[Tasks]
A) Answer these questions from the text on DIAN's organization:
(i) Who directs the National Cell Repository for Alzheimer's Disease?
(ii) How often does the DIAN Steering Committee meet by teleconference?
(iii) How many members sit on the External Advisory Committee?
B) Please continue the text on DIAN's organization from its last sentence.

[Excerpted text]
§ §

Core Leaders are: JC Morris, RJ Bateman, C Xiong, NJ Cairns, AM Fagan, AM Goate, T Benzinger, and D Marcus, all of Washington University in St. Louis. Site Leaders are: RJ Bateman, JM Ringman, B Ghetti, R Mayeux, RA Sperling, S Salloway, E McDade, MN Rossor, CL Masters, RN Martins, and PR Schofield. The Alzheimer’s Disease Cooperative Study (ADCS; P Aisen, principal investigator) is the Clinical Coordinating Center for DIAN. C Jack (Mayo Clinic-Rochester) and R Koeppe (University of Michigan) provide quality review for positron imaging tomography (PET) and magnetic resonance imaging (MRI). T Foroud (Indiana University) directs the National Cell Repository for Alzheimer’s Disease (NCRAD), which maintains lymphoblast cell lines from DIAN participants. FDA: Federal Drug Administration; NIA: National Institute on Aging; ADNI: Alzheimer’s Disease Neuroimaging Initiative, Wash Univ: Washington University; UCLA: University of California Los Angeles; BWH/MGH: Brigham and Women’s Hospital/Massachusetts General Hospital.

The leader of each performance site joins all CLs, DIAN’s Associate and Executive Directors, representatives from the NIA and the Food and Drug Administration, a bioethicist, and the principal investigators of two successful, well-established multicenter AD research programs, the Alzheimer’s Disease Cooperative Study (ADCS) and the Alzheimer’s Disease Neuroimaging Initiative (ADNI), on DIAN’s Steering Committee. Individuals from ADAD families also are full Steering Committee members. The Steering Committee meets via teleconference every other month and has an annual in-person meeting. The clinical operations for DIAN are coordinated and monitored by the ADCS. To ensure that DIAN data can be compared with data obtained from individuals with LOAD, DIAN uses clinical, cognitive, biomarker, and imaging assessments that are standard for the field. For example, the imaging qualification for each DIAN performance site, the imaging protocols, and continuous quality control of DIAN imaging data are performed by ADNI components. Biofluids are collected, processed and analyzed consistent with ADNI protocols. Blood samples from DIAN participants are sent to the National Cell Repository for Alzheimer’s Disease (NCRAD) to develop lymphoblastoid cell lines. A DIAN Resource Allocation Review Committee oversees the DIAN biorepository (blood; CSF; DNA; brain tissue). The operations, progress toward goals, and new initiatives for DIAN are reviewed annually by a 6-member External Advisory Committee (EAC), comprised of ADAD experts in North America who are not otherwise participating in DIAN. The relationships of the DIAN Committees to the Cores and performance sites also are shown in Figure 1.

§ §

[Data supplied]
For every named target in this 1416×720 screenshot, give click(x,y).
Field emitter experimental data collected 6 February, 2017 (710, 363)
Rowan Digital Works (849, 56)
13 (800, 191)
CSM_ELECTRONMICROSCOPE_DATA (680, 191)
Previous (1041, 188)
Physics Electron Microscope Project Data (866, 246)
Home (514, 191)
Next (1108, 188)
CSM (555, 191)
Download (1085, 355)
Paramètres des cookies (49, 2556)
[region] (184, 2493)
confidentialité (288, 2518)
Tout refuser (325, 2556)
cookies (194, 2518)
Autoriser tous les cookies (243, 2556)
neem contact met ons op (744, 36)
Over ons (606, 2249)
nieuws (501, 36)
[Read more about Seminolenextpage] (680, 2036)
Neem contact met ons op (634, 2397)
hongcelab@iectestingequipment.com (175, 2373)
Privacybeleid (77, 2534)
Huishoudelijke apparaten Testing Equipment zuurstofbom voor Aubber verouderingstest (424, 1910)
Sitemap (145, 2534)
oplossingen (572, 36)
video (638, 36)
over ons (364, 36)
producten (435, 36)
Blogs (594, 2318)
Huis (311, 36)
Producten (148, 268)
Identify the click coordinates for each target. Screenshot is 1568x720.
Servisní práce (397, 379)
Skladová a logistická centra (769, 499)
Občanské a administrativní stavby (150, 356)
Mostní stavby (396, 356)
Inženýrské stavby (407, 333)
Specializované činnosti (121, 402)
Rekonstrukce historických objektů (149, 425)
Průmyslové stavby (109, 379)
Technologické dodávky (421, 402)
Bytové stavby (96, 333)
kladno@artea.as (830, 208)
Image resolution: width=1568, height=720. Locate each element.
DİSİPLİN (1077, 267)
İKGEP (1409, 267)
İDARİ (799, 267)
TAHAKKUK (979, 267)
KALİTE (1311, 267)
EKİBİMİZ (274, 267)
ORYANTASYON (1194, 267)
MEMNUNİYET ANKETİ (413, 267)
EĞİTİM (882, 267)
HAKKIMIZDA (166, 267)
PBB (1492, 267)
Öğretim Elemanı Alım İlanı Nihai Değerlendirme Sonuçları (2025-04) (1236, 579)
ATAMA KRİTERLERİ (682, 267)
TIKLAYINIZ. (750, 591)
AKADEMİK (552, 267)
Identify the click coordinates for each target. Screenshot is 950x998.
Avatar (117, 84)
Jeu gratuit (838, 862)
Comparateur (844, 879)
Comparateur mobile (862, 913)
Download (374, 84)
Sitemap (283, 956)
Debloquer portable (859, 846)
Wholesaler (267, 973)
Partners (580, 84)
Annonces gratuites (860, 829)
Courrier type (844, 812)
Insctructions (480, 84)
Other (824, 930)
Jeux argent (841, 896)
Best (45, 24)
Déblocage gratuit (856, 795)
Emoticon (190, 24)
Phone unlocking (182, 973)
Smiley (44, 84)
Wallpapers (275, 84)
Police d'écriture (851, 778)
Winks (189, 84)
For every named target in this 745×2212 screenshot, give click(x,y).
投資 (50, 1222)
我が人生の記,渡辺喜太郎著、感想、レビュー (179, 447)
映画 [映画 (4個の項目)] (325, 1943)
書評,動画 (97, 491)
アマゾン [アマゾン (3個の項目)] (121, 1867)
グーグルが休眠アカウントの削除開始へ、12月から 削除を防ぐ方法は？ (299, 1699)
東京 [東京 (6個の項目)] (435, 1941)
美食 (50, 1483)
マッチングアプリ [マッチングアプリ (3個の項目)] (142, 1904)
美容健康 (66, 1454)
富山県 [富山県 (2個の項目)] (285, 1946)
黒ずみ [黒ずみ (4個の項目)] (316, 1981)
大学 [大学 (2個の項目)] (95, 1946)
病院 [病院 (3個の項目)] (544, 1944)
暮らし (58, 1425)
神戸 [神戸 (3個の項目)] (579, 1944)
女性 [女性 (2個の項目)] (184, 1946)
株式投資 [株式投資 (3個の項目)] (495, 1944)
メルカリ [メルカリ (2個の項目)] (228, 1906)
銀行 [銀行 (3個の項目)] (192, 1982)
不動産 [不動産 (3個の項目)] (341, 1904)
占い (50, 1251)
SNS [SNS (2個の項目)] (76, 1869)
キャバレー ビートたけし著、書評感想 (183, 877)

§ §

[Responses by task]
A)
(i) T Foroud of Indiana University.
(ii) Every other month.
(iii) Six.

B)
Administration Core

Responsibilities and communication

The DIAN Administration Core (JC Morris, CL) is responsible for the management and coordination of all DIAN components and activities. The Administration Core establishes procedures and policies to manage resources, personnel, subcontractors, committees and subcommittees. Communication between DIAN leadership, CLs, site leaders and coordinators, subcontractors, NIA partners, and Steering Committee members is achieved with meetings, electronic messages, and conference calls.

An electronic Manual of Operations is maintained as a guide for administrative operations, including invoicing workflows, quality control procedures for data obtained through DIAN’s Cores, site liaison documents, and accounting pro forma documents. In addition to the internal management of DIAN, the Administration Core also arranges annual review by the EAC and interfaces with external complementary programs and initiatives.

The DIAN Website (www.DIAN-info.org) serves as the electronic repository of public information about DIAN. It provides information (currently in English and German; Spanish is in development) to the public about: the purpose of DIAN and a description of the procedures and information about how to volunteer; helpful resources; frequently asked questions; the original grant application; DIAN publications, and contact information for the leadership and participating sites. The website also allows investigators to request DIAN data and tissue.

Recruitment, training and standardization

With the Clinical Core and the ADCS, the Administration Core monitors the recruitment of DIAN participants and the quality of the data and tissue collection. It is also responsible for training and standardization of research procedures. The Core planned and executed the DIAN Training and Standardization Initiation Meeting in Chicago in July, 2008, where all site leaders, coordinators, imagers, neuropsychologists and clinicians reviewed the administration and scoring of the DIAN protocol and procedures. When site personnel change or a new site joins DIAN, the site leader and coordinator travel to Washington University in St. Louis for 4 days of training, including observation of a DIAN participant evaluation. DIAN also makes use of webinars when specific issues or protocol changes need to be communicated to all sites or for refresher training.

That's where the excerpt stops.